Türkiye Suriye’de tabiiki Esed’in yanında olamazdı. Ancak Esed sonrası senaryolar tam ortaya konabildi mi? Saddam gitti Irak’ta İşler Türkiye’nin daha çok aleyhine döndü. Suriye’de de farklı olacağını zannetmiyoruz.
Bölgede Türkiye’ye düşen görev, taraf olmaktan kaçınarak gücünü test etme ihtiyacı duymadan, ağır başlı, itibarlı ve geleneksel olarak sürdürdüğü mezhepler üstü politikayı devam ettirmek olmalıydı. Sorunu çözmede güvenilir bir hakem rolü oynamaktan çok uzaklaştık. Neticede bir Müslüman ülkeye yapılacak bir Haçlı saldırısına merdiven oluverdik. Unutmayalım ki, Suriye’ye yapılacak bir müdahale, yüzlerce sivilin, çoluk-çocuk demeden ölümüne sebep olacaktır. Önce Suriye’deki muhalifleri her yönden desteklemenin, ardından PKK’nın Suriye’deki devamı olan örgüte sahip çıkışın akıl ve mantıkla bağdaşan tarafı yoktur.
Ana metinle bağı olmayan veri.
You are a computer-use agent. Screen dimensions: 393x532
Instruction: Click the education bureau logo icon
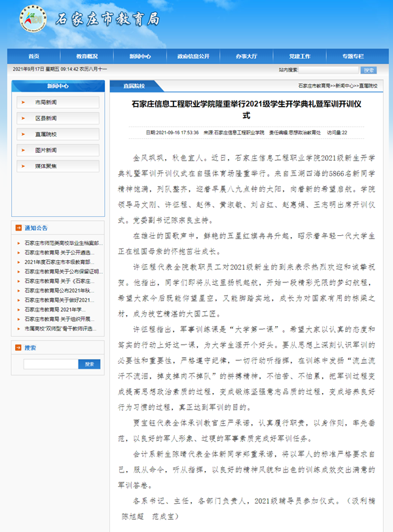[x=31, y=18]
Yanlış politikalarla, ekonomik desteklerle ve yatırımlarla önce Bağdat’a karşı Irak’ın kuzeyindeki Barzani yönetimini her yönden ayağa kaldırdık. Teröre karşı Barzani ile işbirliği bile yaptık. Oysa Barzani yönetimi kendini kuzeydeki Kürdistan’ın güneydeki devamı olarak gördü ve terör örgütünü sürekli destekledi. Bu hafta Kuzey Irak’ta 20 Türk tırının yakılması olayı basına da yansıdı. Bazı yayın organlarının bunu yazmaktan kaçındığını da gördük.
Türkiye Suriye’deki yönetimin değişmesi için elinden geleni ABD’den fazla yapmasına rağmen, müdahale söz konusu olduğu zaman, yine devre dışı bırakıldı. Yunanistan ve Kıbrıs’taki İngiliz üssü öne çıktı. Adana’daki İncirlik üssünü sürekli kullanma alışkanlığını kazananlar, Türkiye ile fazla irtibat kurmadılar. Bunda çok açık taraf olmamızın önemli bir payı vardır. Türkiye tabii Bölgesinde ve komşularında ortaya çıkacak sorunlardan kendini dışlayamaz ve ilgisiz de kalamaz. Ancak, bu ilgi yarın Türkiye’ye karşı kullanılacak hasmane politikalara da malzeme olmamalıydı. İsrail karşıtlığı ile yaklaşan seçimlerde rey toplama gayretleri ucuz politikadır. Türkiye gerek Bölgesinde, gerek Dünyada sınırlı etkiye sahip bir ülkedir. Gerçekçi olalım. Dünya Müslümanlarının önderi olmak, ümmeti kucaklamak, onların kurtarıcısı rolüne soyunmak kulağa ve göze hoş gelebilir. Ancak sizi dolduruşa getirenler, bir bakarsınız ki, Kürdistan’ı da size kurdururlar. Yarın sıra Batı Ermenistan’a da gelebilir.
Türkiye Suriye’de okadar taraf haline geldi ki, ABD Kongresinde Suriye’ye yapılacak müdahalenin gerekçeleri arasında İsrail, Türkiye ve Ürdün’ün korunması gösterilebildi. Demek ki ülkemiz yanlış politikalarla hedef haline getirilmiştir. Ülkeyi yönetenlerin herkese çatar şekilde beyanat vermeleri yanlış olmuştur. Hele Ankara Büyükşehir Başkanının Almanya’ya karşı çıkışı orada yaşayan ve çalışan vatandaşlarımızın aleyhine olabilir. İçerde yaptığımız yanlışları, dışarıya karşı tekrar etmeyelim.
Bir önemli husus da, Türk Dünyasını çözmede ve yanlışa zorlamada ülkemizin kullanılmasıdır. Bize yaptırılan yanlışlar, dost ve kardeş ülkelerin önüne serilerek onlar da yanlış yapmaya zorlanıyorlar. Türk Dünyası öncelikle küreselleştirilmeyi artı ve eksileriyle tartışabilmeli ve milli bağımsızlıkları için küreselleşmenin şifrelerini çözebilmelidirler. Aksi halde, her alanda teslimiyetçi politikalar bir çözüm ve çıkış yolu gibi yutturulabilir.